→ **Exercise tasks**
1 > In the TIMSS passage, which two countries were chosen from the Gulf Region?
2 > Please present the records from the line with "You are a GUI" to the line with "click(x=1184, y=22)" as a Markdown table with the columns Row and Line, omitting blank lines.

→ **Given passage**
#####

For this exercise we use the 2007 TIMSS 8th grade data from diverse world regions.5 With Fuller and Clarke’s (1994) critique in mind, we selected two countries each from seven world regions: Norway and Sweden from Scandinavia; Italy and England from Western Europe; the Russian Federation and Romania from Eastern Europe; Oman and Qatar from the Gulf Region; Botswana and Ghana from Sub-Saharan Africa; Japan and South Korea from East Asia; and Thailand and Malaysia from Southeast Asia. We also included the United States. According to CIA World Factbook data (2011), this sample is diverse in terms of both income and inequality. GDP per capita at purchasing power parity ranges from $179,000 in Qatar to $2,500 in Ghana, while the Gini index ranges from 63 in Botswana to 23 in Sweden (a higher number indicates greater income inequality).


We conducted a simple step-wise regression analysis to explore the relative importance of variables commonly used to measure SES. The baseline regression (Regression 1) controls for the child’s age, sex, language spoken at home, access to a computer, time spent on subject homework, index of student confidence in the subject, an index of the perceived value of the subject, an index of the student’s positive affect towards the subject, and an index of the student’s perception of being safe in school.6 All of the indices are provided in the TIMSS data. Each of the next four models adds home background variables available in TIMSS to measure SES. First, we added the number of books (Books) in the home as a continuous variable (Model 1). In Model 2, we added five separate variables indicating the availability of a study desk, a dictionary, a computer, a calculator, and an Internet connection at home (Common). In Model 3 we add four country-specific items (Specific).7 In the final model (Model 4) we added father’s and mother’s education (ParentEd)8 as two separate continuous variables. We add this variable last due to a large amount of missing data in many countries. In preparing parental education variables, we code as missing student responses of “I don’t know.” This is arguably a stringent approach. A child who reports that she “does not know” her parent’s education level is in fact providing some information, but it is not immediately evident how to interpret this information. Our decision to code “I don’t know” responses as missing, illustrates the many choices that researchers face in working with TIMSS data.

#####

→ **Exercise materials**

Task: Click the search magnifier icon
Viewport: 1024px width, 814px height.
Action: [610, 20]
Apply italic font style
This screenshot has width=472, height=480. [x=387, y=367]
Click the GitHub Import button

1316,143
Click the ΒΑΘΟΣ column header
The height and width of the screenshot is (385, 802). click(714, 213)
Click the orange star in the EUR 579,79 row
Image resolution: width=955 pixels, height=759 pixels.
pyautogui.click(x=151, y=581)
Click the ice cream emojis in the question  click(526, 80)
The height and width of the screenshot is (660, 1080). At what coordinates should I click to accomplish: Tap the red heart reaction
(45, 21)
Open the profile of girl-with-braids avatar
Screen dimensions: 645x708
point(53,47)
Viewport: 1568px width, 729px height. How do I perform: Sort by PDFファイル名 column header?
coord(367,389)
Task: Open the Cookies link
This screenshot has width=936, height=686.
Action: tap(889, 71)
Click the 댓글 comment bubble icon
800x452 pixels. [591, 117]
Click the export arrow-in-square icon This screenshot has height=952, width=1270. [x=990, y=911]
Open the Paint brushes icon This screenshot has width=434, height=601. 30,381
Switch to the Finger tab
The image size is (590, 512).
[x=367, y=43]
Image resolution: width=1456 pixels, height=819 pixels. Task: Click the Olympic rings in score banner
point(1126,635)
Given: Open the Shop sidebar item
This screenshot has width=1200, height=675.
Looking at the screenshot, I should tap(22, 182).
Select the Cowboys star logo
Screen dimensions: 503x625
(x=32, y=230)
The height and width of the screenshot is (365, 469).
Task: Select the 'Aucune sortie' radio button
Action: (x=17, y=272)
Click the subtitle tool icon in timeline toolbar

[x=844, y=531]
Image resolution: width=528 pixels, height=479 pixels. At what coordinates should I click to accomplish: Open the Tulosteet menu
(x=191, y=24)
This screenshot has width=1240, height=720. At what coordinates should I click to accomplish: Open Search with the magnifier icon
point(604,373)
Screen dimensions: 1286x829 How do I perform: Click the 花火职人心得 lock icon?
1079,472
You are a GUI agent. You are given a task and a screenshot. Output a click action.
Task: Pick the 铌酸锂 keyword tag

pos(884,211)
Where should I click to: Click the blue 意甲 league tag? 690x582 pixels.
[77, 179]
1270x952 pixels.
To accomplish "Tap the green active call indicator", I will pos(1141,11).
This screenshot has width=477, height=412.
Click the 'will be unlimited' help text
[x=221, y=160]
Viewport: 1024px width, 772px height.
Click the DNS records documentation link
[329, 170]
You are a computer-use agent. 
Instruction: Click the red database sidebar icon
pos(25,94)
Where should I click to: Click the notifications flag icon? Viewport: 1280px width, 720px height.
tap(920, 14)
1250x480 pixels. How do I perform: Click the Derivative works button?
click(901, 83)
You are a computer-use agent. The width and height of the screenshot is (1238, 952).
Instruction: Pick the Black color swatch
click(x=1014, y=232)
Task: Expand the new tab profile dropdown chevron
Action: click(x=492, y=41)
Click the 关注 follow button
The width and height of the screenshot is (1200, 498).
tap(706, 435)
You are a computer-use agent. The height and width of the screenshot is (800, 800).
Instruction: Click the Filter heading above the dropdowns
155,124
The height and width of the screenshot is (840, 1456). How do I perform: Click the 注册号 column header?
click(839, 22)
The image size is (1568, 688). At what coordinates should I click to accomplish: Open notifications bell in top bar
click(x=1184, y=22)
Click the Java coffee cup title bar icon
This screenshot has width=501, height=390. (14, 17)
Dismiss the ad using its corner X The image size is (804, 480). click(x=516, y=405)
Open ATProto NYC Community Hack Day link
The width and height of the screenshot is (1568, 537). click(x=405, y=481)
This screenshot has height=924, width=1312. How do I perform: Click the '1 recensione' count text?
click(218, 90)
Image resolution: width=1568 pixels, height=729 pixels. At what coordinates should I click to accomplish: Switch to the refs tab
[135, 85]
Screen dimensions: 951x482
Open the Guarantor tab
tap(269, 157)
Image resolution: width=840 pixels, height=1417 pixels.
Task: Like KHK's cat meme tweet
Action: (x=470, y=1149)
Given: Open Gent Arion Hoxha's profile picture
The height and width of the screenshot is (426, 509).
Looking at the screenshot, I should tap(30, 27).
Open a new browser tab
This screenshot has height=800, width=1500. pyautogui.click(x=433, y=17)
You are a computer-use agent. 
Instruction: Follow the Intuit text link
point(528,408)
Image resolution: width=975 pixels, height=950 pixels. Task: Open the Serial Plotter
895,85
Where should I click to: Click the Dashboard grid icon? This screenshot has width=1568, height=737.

#####

→ **Written responses**
1 > Oman and Qatar.

2 >
| Row | Line |
|---|---|
| 1 | You are a GUI agent. You are given a task and a screenshot. Output a click action. |
| 2 | Task: Pick the 铌酸锂 keyword tag |
| 3 | pos(884,211) |
| 4 | Where should I click to: Click the blue 意甲 league tag? 690x582 pixels. |
| 5 | [77, 179] |
| 6 | 1270x952 pixels. |
| 7 | To accomplish "Tap the green active call indicator", I will pos(1141,11). |
| 8 | This screenshot has width=477, height=412. |
| 9 | Click the 'will be unlimited' help text |
| 10 | [x=221, y=160] |
| 11 | Viewport: 1024px width, 772px height. |
| 12 | Click the DNS records documentation link |
| 13 | [329, 170] |
| 14 | You are a computer-use agent.  |
| 15 | Instruction: Click the red database sidebar icon |
| 16 | pos(25,94) |
| 17 | Where should I click to: Click the notifications flag icon? Viewport: 1280px width, 720px height. |
| 18 | tap(920, 14) |
| 19 | 1250x480 pixels. How do I perform: Click the Derivative works button? |
| 20 | click(901, 83) |
| 21 | You are a computer-use agent. The width and height of the screenshot is (1238, 952). |
| 22 | Instruction: Pick the Black color swatch |
| 23 | click(x=1014, y=232) |
| 24 | Task: Expand the new tab profile dropdown chevron |
| 25 | Action: click(x=492, y=41) |
| 26 | Click the 关注 follow button |
| 27 | The width and height of the screenshot is (1200, 498). |
| 28 | tap(706, 435) |
| 29 | You are a computer-use agent. The height and width of the screenshot is (800, 800). |
| 30 | Instruction: Click the Filter heading above the dropdowns |
| 31 | 155,124 |
| 32 | The height and width of the screenshot is (840, 1456). How do I perform: Click the 注册号 column header? |
| 33 | click(839, 22) |
| 34 | The image size is (1568, 688). At what coordinates should I click to accomplish: Open notifications bell in top bar |
| 35 | click(x=1184, y=22) |